The leading iron man event is The Coolangatta Gold, an arduous competition for $20,000 prize money. The favorite for this event is champion iron man Grant Kenny. Kenny's father beat Joe Lucas for the iron man title in 1960.

Steve falls in love with a ballet dancer, Kerri, who inspires him to compete with his brother in The Coolangatta Gold.

==Cast==
- Joss McWilliam as Steve Lucas
- Nick Tate as Joe Lucas
- Colin Friels as Adam Lucas
- Josephine Smulders as Kerri Dean
- Robyn Nevin as Roslyn Lucas
- Grant Kenny as himself
- Melanie Day as Gilda
- Melissa Jaffer as Ballet Teacher
- Wilbur Wilde as Lead Singer
- Kate Mailman as Child on beach

==Production==
Writer Peter Schreck and director Igor Auzins had worked together successfully on the 1982 film We of the Never Never and decided to collaborate on another project. They wanted to do a contemporary love story in the sporting genre, and originally thought of doing a $1.5 million film shot in Bondi. However, after a few days it became obvious they wanted to do something more ambitious. Auzins and Schreck formed a company, Angoloro Productions, with John Weiley as a third partner in December 1982. They then approached Hoyts Edgley, which agreed within 24 hours to finance the film.

Filmmaker David Parker, who went on to make Malcolm (1986), was stills photographer on the film.

=== Soundtrack ===

The music recording of The Coolangatta Gold: Original Soundtrack Recording was produced by Ashley Irwin and edited for the soundtrack album by Philip Powers.

==Reception==
The film performed disappointingly at the box office. Jonathan Chissick, managing director of Hoyts, said "I thought it was the best script to come out of Australia. So, we failed there somewhere. I don't want to point my finger but there was obviously a failure."

The Coolangatta Gold was parodied by the Australian comedy troupe The D-Generation in the 1993 season of The Late Show. The sketch "The Last Aussie Auteur: A Tribute to Filmmaker Warren Perso" features excerpts from various (fictional) Australian films, one being a box-office flop titled The Bermagui Bronze.

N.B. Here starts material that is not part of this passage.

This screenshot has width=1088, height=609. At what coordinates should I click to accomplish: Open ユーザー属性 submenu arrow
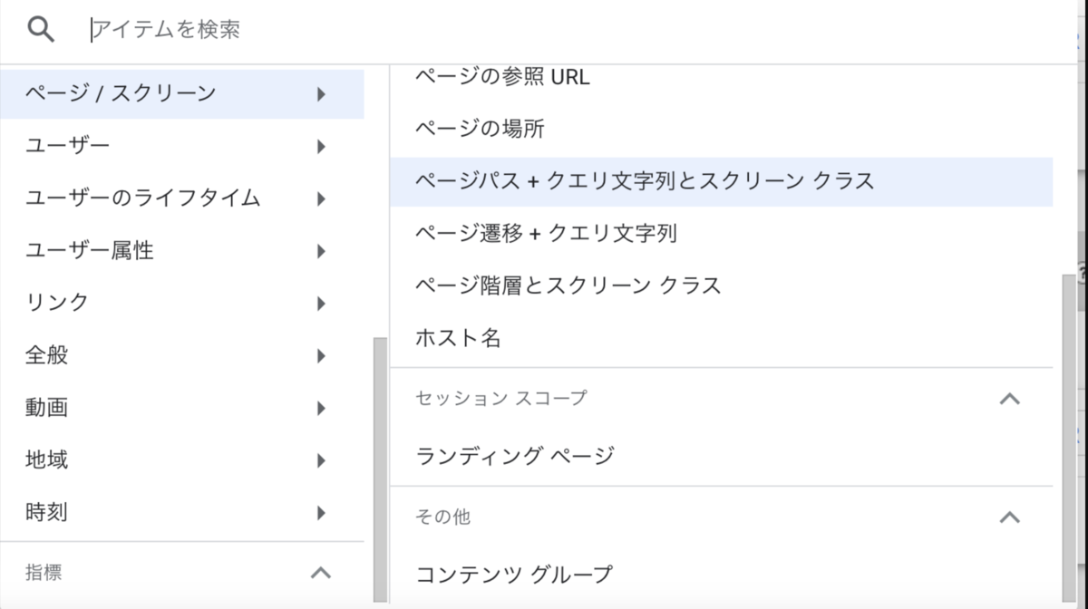[x=321, y=251]
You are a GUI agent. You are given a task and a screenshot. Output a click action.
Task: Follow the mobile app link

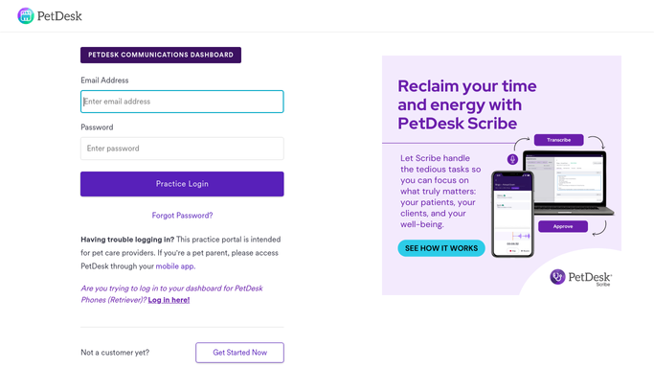click(175, 266)
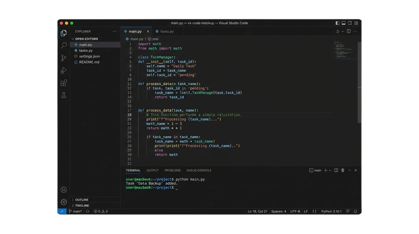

A 2024 article in InReview argued the film was "much better than its reputation suggests... It looks sumptuous – the big screen photography, lush colours, Leni Riefenstahl-esque depiction of athleticism – and is superbly edited. Friels is excellent... Most of all, the primeval heart of the film never loses its power – the ache of a son who hates his father but also wants his respect, the uncertainty of the favoured son, the damage of toxic masculinity."

==Impact==
The film led to the establishment of the iron man race The Coolangatta Gold.

==Home media==
The Coolangatta Gold was released on DVD by Umbrella Entertainment in November 2012. The DVD is compatible with all region codes and includes special features such as a photo gallery, the making of The Coolangatta Gold and a Good Morning Australia segment.

The music recording of The Coolangatta Gold: Original Soundtrack Recording was produced by Ashley Irwin and edited for the soundtrack album by Philip Powers.